Living kidney donation and possible surgery problems

What are possible problems from a kidney donation surgery?

Living kidney donation has a very low chance of causing problems. This is probably because donors are evaluated so carefully and are only allowed to donate if they have a low chance of problems from surgery.

But living kidney donation is still surgery and uses general anesthesia. Surgery problems can include:

  • Pain
  • Infection
  • Blood loss (which may require blood transfusions)
  • Blood clots
  • Allergic reactions to anesthesia
  • Pneumonia
  • Injury to other tissue or organs
  • And even death

Laparoscopy causes fewer surgery problems

Laparoscopy is a type of surgery where the surgeon makes 3 or 4 small cuts in your stomach area instead of 1 long cut (which is called open surgery).

Living kidney donors who have laparoscopy will have some pain at first, but compared to donors who have open surgery, they will have:

  • Less pain and discomfort
  • Less time in the hospital
  • An improved scar
  • Overall faster recovery after surgery

What are the surgery problem rates?

Several studies have found these rates:

  • About 3 out of 100 kidney donors (3%) had surgery problems
  • About 2 out of 100 (1.7%) had to go back into the hospital
  • 3-4 out of 1,000 donors (0.3%-0.4%) needed another surgery or a blood transfusion
  • About 3 in 10,000 donors (.03%) died – this is a small chance

Kidney donors who have laparoscopy have a lower rate of going back into the hospital 1 year after surgery when compared with patients who had similar surgeries, like appendix or gallbladder removal.

Living kidney donation has low rates of problems and re-admissions to the hospital. The medical evaluation is thorough to make sure that people who donate a kidney have a low chance of problems.

*Note: There is no difference in kidney patient outcomes if the donor surgery is laparoscopic or open. 


1. Nicholson ML, Kaushik M, Lewis GR, et al. Randomized clinical trial of laparoscopic versus open donor nephrectomy. The British journal of surgery. Jan 2010;97(1):21-28.

2. Davis CL. Living kidney donors: current state of affairs. Advances in chronic kidney disease. Jul 2009;16(4):242-249.

3. Rajab A, Pelletier RP. The safety of hand-assisted laparoscopic living donor nephrectomy: the Ohio State University experience with 1500 cases. Clinical transplantation. Mar 2015;29(3):204-210.

4. Nakajima I, Iwadoh K, Koyama I, Tojimbara T, Teraoka S, Fuchinoue S. Nine-yr experience of 700 hand-assisted laparoscopic donor nephrectomies in Japan. Clinical transplantation. Sep-Oct 2012;26(5):797-807.

5. Autorino R, Brandao LF, Sankari B, et al. Laparoendoscopic single-site (LESS) vs laparoscopic living-donor nephrectomy: a systematic review and meta-analysis. BJU international. Feb 2015;115(2):206-215.

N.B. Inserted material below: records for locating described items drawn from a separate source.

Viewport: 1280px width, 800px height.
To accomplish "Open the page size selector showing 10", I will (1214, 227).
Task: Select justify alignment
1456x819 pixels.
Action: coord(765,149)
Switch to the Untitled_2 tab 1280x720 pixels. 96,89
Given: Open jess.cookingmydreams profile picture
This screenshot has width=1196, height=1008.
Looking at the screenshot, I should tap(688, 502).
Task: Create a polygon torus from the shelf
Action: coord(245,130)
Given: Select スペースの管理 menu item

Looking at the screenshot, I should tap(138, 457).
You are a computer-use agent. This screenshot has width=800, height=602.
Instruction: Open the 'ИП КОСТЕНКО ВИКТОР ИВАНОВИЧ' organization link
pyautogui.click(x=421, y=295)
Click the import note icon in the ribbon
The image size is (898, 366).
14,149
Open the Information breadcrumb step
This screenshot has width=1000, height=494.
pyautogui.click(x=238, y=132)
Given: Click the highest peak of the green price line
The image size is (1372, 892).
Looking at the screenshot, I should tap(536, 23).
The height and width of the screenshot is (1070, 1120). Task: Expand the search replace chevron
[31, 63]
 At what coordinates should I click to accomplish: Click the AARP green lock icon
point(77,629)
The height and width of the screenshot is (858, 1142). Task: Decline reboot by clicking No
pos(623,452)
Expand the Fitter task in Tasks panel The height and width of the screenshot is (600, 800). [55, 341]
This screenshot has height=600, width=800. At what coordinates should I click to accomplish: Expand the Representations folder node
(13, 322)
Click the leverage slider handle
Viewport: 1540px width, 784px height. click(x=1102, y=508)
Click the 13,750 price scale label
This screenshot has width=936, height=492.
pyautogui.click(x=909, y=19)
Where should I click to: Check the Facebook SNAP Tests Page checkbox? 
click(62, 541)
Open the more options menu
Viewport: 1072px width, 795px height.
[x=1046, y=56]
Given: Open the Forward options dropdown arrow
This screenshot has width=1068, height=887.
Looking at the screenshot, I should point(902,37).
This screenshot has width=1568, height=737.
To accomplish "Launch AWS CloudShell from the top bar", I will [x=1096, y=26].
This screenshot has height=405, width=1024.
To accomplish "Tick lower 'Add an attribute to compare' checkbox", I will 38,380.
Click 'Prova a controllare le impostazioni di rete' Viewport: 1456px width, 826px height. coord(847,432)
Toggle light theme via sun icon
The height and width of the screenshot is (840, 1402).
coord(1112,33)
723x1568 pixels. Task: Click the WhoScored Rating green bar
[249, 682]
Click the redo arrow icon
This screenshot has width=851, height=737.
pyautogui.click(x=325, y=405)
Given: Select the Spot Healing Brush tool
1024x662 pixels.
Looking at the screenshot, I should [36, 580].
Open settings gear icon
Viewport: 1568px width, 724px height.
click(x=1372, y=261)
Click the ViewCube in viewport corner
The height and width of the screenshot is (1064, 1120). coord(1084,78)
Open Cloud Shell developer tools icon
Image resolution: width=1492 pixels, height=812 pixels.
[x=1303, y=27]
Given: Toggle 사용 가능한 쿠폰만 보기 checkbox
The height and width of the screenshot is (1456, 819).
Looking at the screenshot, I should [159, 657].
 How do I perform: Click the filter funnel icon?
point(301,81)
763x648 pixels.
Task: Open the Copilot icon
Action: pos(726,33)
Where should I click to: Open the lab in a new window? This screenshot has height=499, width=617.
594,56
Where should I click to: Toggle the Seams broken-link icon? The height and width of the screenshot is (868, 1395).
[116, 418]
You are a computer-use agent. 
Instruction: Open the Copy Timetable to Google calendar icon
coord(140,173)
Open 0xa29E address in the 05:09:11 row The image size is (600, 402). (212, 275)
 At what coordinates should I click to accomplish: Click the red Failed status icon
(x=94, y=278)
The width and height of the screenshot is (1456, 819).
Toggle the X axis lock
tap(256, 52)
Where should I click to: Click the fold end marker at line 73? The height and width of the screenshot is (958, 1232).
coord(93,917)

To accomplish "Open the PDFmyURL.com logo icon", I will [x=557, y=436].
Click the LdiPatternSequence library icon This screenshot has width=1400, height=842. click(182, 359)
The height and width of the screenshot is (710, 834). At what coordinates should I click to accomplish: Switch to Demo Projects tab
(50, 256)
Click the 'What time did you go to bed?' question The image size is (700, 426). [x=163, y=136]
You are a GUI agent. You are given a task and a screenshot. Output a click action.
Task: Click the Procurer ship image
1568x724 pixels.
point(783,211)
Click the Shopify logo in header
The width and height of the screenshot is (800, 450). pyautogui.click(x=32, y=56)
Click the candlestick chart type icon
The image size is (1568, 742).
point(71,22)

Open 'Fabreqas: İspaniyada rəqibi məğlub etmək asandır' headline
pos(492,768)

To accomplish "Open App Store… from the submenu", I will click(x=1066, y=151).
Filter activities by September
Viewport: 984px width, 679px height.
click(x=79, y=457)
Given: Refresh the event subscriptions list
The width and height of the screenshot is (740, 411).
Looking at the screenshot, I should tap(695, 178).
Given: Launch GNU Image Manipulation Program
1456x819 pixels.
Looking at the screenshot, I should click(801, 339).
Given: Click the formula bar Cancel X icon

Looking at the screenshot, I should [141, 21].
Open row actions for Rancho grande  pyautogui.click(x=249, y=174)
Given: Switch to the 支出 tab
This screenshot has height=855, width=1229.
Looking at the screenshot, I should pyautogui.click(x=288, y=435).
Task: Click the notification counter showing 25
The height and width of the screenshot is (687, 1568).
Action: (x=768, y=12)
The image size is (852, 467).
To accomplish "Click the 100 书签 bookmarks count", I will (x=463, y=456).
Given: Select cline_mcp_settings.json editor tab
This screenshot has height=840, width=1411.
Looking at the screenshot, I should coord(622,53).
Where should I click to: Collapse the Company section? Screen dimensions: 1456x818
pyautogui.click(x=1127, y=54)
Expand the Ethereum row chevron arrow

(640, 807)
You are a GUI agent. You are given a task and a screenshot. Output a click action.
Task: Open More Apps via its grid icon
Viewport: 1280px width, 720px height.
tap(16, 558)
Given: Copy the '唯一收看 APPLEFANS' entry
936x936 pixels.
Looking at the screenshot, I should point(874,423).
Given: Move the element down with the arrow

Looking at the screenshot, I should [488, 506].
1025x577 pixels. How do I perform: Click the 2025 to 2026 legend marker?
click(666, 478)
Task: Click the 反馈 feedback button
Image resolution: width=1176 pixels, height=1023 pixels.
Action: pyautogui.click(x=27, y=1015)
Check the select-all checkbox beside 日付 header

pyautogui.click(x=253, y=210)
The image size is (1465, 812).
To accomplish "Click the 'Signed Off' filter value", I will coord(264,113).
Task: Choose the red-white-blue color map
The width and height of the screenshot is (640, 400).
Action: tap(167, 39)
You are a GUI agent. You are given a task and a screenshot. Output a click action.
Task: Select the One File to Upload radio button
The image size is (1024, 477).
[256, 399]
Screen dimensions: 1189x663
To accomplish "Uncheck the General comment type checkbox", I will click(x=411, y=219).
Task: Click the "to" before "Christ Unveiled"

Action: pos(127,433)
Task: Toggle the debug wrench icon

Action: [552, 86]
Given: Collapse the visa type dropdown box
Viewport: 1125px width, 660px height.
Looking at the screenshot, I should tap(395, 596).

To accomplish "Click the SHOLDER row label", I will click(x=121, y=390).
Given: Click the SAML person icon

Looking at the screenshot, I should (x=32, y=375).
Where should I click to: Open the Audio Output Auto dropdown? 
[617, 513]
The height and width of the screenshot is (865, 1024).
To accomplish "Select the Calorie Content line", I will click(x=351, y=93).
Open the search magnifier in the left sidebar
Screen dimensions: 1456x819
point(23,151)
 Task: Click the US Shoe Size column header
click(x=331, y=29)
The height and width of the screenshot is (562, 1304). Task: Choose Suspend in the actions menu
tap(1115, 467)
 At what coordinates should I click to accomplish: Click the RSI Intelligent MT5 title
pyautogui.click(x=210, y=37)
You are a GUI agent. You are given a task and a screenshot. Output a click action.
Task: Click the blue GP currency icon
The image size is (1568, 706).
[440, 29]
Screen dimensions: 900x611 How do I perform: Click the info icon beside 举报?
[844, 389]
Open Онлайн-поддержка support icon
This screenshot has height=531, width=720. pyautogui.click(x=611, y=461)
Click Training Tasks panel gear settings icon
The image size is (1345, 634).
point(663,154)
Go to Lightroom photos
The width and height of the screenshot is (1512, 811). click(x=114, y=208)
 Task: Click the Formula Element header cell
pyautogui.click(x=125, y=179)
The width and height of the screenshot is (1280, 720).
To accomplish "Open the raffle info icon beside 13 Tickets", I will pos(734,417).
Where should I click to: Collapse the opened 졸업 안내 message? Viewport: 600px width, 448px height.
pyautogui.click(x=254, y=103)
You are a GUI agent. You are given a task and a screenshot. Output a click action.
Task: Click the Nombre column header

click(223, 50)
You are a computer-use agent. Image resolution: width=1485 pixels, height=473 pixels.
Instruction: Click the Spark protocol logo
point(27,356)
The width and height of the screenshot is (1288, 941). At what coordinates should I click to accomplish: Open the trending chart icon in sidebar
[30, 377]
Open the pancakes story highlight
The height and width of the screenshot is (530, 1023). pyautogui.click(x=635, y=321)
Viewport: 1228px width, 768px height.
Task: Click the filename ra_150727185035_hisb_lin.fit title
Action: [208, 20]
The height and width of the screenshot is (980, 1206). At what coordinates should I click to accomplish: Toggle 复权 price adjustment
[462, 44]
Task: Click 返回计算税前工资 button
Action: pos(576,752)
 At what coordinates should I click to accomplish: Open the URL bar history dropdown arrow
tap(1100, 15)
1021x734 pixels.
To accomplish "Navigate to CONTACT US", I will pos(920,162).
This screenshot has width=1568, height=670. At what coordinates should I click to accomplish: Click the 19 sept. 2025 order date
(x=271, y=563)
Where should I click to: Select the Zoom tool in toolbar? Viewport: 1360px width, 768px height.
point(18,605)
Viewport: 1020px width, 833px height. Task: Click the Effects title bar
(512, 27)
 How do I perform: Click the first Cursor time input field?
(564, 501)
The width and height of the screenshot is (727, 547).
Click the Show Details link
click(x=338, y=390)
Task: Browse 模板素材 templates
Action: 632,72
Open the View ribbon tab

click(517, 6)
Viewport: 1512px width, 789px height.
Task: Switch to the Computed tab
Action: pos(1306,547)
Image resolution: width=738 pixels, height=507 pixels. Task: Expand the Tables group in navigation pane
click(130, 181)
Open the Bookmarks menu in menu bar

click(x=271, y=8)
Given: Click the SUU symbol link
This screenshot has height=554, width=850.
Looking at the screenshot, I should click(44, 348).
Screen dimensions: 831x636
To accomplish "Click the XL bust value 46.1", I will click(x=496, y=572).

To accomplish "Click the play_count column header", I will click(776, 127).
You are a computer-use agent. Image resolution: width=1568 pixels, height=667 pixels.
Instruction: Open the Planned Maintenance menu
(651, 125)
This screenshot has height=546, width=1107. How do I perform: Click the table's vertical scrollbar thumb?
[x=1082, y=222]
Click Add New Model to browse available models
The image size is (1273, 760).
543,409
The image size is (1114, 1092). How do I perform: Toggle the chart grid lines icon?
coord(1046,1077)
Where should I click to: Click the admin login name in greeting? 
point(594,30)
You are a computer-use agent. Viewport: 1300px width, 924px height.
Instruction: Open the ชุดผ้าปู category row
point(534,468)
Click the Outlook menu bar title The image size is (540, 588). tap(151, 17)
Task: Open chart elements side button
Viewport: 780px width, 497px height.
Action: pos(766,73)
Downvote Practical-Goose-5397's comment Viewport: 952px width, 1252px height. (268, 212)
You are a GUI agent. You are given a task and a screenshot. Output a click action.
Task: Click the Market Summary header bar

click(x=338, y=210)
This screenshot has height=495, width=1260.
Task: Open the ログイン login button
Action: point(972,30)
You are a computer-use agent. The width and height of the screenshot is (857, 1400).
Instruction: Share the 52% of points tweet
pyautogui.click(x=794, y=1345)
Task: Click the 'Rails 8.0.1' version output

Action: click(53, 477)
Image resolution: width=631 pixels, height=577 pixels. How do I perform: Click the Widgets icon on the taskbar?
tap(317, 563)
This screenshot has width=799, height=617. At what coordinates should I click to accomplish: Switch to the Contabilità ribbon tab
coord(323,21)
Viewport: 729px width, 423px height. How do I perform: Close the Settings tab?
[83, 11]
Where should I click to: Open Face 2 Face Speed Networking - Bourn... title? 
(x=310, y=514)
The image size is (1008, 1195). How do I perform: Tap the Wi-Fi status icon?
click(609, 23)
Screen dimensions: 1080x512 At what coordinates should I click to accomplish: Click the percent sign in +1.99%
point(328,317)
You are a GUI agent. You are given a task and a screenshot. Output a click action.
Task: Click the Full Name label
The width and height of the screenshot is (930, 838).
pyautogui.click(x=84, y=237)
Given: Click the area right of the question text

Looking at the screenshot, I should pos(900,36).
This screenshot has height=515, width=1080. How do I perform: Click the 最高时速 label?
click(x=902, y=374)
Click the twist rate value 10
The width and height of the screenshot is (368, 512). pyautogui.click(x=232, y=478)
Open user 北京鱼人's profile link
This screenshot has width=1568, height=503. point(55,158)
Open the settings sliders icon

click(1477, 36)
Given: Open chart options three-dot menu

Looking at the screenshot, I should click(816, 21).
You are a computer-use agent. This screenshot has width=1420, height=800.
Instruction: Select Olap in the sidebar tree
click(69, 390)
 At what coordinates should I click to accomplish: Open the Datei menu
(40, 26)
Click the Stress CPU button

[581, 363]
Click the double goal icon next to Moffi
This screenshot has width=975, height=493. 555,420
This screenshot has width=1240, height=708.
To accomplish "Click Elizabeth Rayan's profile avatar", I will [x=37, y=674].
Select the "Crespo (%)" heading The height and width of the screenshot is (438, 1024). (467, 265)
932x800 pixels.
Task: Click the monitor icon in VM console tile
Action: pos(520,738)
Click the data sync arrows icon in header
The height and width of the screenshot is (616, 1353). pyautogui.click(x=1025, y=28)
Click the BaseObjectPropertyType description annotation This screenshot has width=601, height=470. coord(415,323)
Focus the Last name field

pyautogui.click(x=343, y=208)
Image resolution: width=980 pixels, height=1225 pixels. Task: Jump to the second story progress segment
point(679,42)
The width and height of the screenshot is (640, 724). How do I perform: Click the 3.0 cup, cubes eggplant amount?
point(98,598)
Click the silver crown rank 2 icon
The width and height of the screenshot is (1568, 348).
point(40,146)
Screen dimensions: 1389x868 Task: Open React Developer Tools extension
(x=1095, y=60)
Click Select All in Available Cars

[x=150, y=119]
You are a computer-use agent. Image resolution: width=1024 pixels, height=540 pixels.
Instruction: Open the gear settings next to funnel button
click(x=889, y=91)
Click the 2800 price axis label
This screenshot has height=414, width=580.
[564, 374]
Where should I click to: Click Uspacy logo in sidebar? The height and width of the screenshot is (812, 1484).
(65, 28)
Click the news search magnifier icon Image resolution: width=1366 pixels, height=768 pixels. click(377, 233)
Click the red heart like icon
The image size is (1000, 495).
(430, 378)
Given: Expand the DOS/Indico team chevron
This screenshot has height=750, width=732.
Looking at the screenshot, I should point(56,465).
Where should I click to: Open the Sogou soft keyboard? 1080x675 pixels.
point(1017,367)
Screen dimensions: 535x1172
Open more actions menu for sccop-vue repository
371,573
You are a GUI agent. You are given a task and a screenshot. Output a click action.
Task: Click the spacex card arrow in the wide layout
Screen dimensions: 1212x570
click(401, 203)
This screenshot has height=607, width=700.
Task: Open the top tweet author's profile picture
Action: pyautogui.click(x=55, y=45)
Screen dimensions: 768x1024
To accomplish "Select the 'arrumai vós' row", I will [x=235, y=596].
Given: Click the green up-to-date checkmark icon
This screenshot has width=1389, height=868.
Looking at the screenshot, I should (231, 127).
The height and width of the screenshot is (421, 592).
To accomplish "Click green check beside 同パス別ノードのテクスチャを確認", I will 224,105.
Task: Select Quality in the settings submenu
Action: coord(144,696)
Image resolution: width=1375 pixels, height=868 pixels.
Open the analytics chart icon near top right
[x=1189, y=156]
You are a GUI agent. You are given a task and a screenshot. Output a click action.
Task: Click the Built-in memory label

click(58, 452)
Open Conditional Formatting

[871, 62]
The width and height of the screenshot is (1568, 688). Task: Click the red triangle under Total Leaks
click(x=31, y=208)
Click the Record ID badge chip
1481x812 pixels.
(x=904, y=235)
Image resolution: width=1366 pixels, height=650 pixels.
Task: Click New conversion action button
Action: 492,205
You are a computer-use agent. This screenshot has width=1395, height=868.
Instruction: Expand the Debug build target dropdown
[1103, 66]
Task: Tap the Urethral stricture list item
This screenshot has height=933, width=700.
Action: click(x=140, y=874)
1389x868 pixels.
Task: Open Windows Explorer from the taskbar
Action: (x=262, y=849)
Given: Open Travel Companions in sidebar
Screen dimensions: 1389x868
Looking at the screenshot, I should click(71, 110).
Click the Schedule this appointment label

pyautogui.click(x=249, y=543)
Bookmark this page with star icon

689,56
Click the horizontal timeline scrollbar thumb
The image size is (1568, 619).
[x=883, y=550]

6. Schold JD, Goldfarb DA, Buccini LD, et al. Hospitalizations following living donor nephrectomy in the United States. Clinical journal of the American Society of Nephrology : CJASN. Feb 2014;9(2):355-365.

7. Lentine KL, Lam NN, Axelrod D et al. Perioperative Complications  After Living Kidney Donation: A National Study. Am J Transplant. 2016 Jun: 16(6): 1848-57. 

Note: This information is the opinion of the Living Donor Community of Practice (LDCOP) of the American Society of Transplantation. The LDCOP is a group of health care professionals and researchers who specialize in living kidney donation. The LDCOP’s recommendations are meant to offer you helpful information, but you may find opinions from other groups or organizations that are helpful to you, too.